A series of 1,4-bis(2,3-dihydro-5-oxopyrrol-4-yl)-1,3-butadienes were designed as inhibitors of checkpoint kinase 1 (Chk1), based on the structureaEuro'activity relationships for known inhibitors through docking simulations. The docking results suggested that the title compounds were similar to known inhibitors in interaction with the catalytic site of Chk1. Twelve compounds were synthesized by a one-pot procedure from amines, dimethyl acetylenedicarboxylate, and glyoxal in water in the presence of catalytic amounts of gamma-cyclodextrin. The inhibitory activities of the synthesized compounds were evaluated in vitro using EC9706 esophageal cancer cells. The results indicated that 1,4-bis(2,3-dihydro-5-oxopyrrol-4-yl)-1,3-butadienes significantly inhibited Chk1 (IC50 10.45 mu M).
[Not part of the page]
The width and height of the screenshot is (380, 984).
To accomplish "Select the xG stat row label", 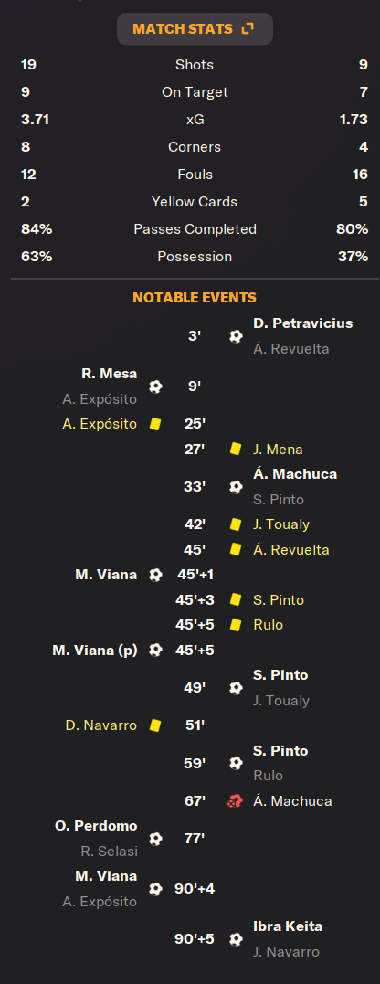I will coord(195,120).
机译:基于已知的结构抑制性关系关系,设计了一系列1,4-BIS(2,3-二氢-5-氧化吡咯-4-基)-1,3-丁二烯,作为检查点激酶1(CHK1)的抑制剂 通过对接模拟抑制剂。 对接结果表明标题化合物与已知抑制剂类似于与CHK1的催化位点相互作用。 在催化量的γ-环糊精存在下,通过从胺,二甲基二羧酸甲酯和乙二醛在水中的一罐方法合成12种化合物。 使用EC9706食道癌细胞在体外评估合成化合物的抑制活性。 结果表明,1,4-双(2,3-二氢-5-氧气 - 4-基)-1,3-丁二烯,显着抑制CHK1(IC5010.45μm)。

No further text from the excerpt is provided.